R/indirect.relations.R

Defines functions dist_walk_fct dist_rwalk_fct depend_curflow_fct depend_rspn_fct depend_rsps_fct depend_exp_fct depend_netflow_fct log_forest_fct indirect_relations

Documented in indirect_relations

#' @title Indirect relations in a network
#' @description Derive indirect relations for a given network.
#' Observed relations, like presents or absence of a relation, are commonly not the center
#' of analysis, but are transformed in a new set of indirect relation like shortest path
#' distances among nodes. These transformations are usually an implicit step when centrality
#' indices are used. Making this step explicit gives more possibilities, for example
#' calculating partial centrality rankings with [positional_dominance].
#' @param g igraph object. The network for which relations should be derived.
#' @param type String giving the relation to be calculated. See Details for options.
#' @param lfparam Numeric parameter. Only used if type = "dist_lf".

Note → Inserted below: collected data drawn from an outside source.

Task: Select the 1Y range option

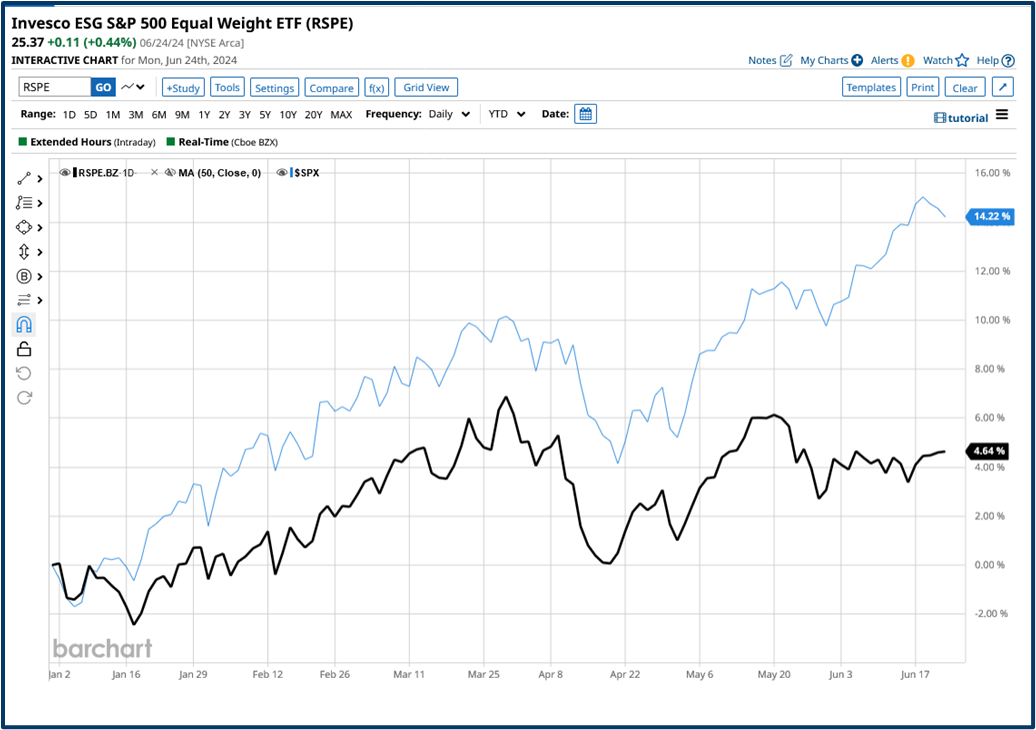Action: tap(203, 114)
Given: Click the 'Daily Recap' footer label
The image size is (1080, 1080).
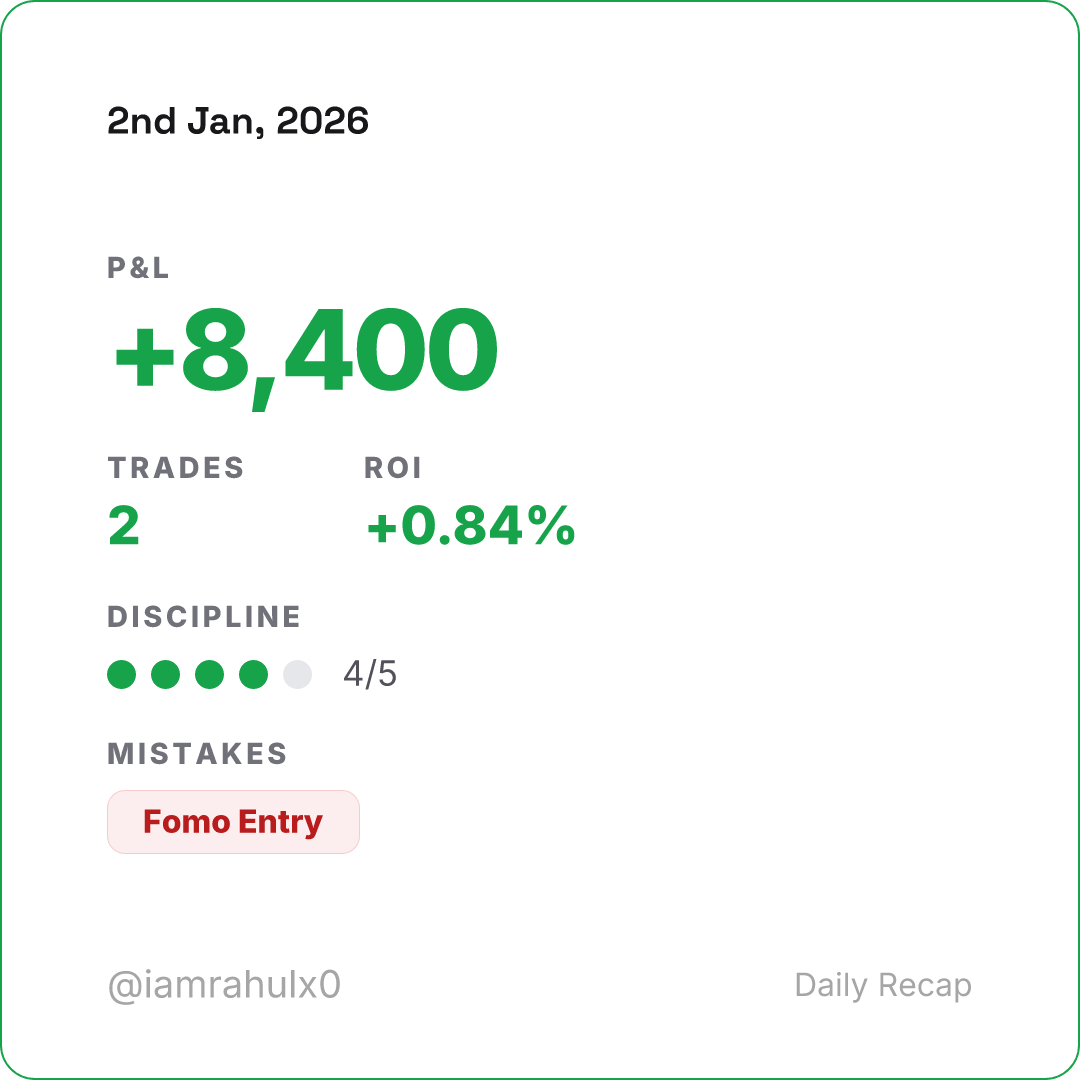Looking at the screenshot, I should 883,986.
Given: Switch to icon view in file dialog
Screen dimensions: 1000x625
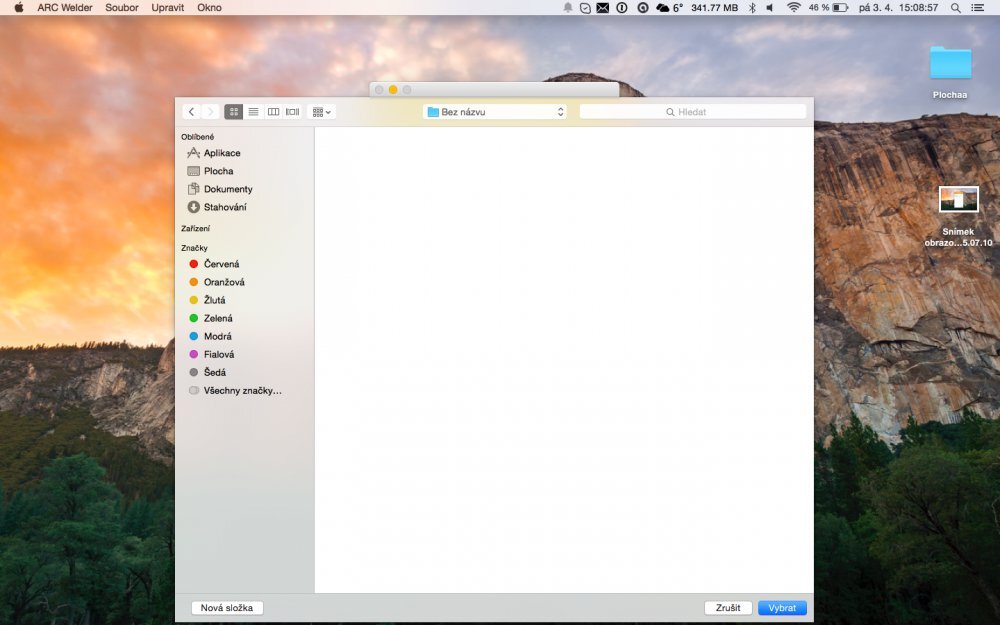Looking at the screenshot, I should (234, 112).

#' @param dwparam Numeric parameter. Only used if type = "dist_walk".
#' @param netflowmode String, one of raw, frac, or norm. Only used if type = "depend_netflow".

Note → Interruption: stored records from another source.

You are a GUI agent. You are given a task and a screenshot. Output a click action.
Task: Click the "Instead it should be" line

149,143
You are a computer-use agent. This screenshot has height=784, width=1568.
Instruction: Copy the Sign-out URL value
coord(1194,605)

#' @param rspxparam Numeric parameter. Only used if type = "depend_rsps" or type = "depend_rspn".
#' @param FUN A function that allows the transformation of relations. See Details.
#' @param ... Additional arguments passed to FUN.
#' @details The `type` parameter has the following options.
#'
#' \emph{'adjacency'} returns the adjacency matrix of the network.
#'
#' \emph{'weights'} returns the weighted adjacency matrix of the network if an edge
#' attribute 'weight' is present.
#'
#' \emph{'dist_sp'} returns shortest path distances between all pairs of nodes.
#'
#' \emph{'depend_sp'} returns dyadic dependencies
#' \deqn{\delta(u,s) = \sum_{t \in V} \frac{\sigma(s,t|u)}{\sigma(s,t)}}
#' where \eqn{\sigma(s,t|u)} is the number of shortest paths from s to t that include u and
#' \eqn{\sigma(s,t)} is the total number of shortest (s,t)-paths. This relation is used
#' for betweenness-like centrality indices.
#'
#' \emph{'walks'} returns walk counts between pairs of nodes, usually they are
#' weighted decreasingly in their lengths or other properties which can be done by adding
#' a function in \code{FUN}.  See [transform_relations] for options.
#'
#' \emph{'dist_resist'} returns the resistance distance between all pairs of nodes.
#'
#' \emph{'dist_lf'} returns a logarithmic forest distance \eqn{d_\alpha(s,t)}. The logarithmic forest
#' distances form a one-parametric family of distances, converging to shortest path distances as \eqn{\alpha -> 0}
#' and to the resistance distance as \eqn{\alpha -> \infty}. See (Chebotarev, 2011) for more details.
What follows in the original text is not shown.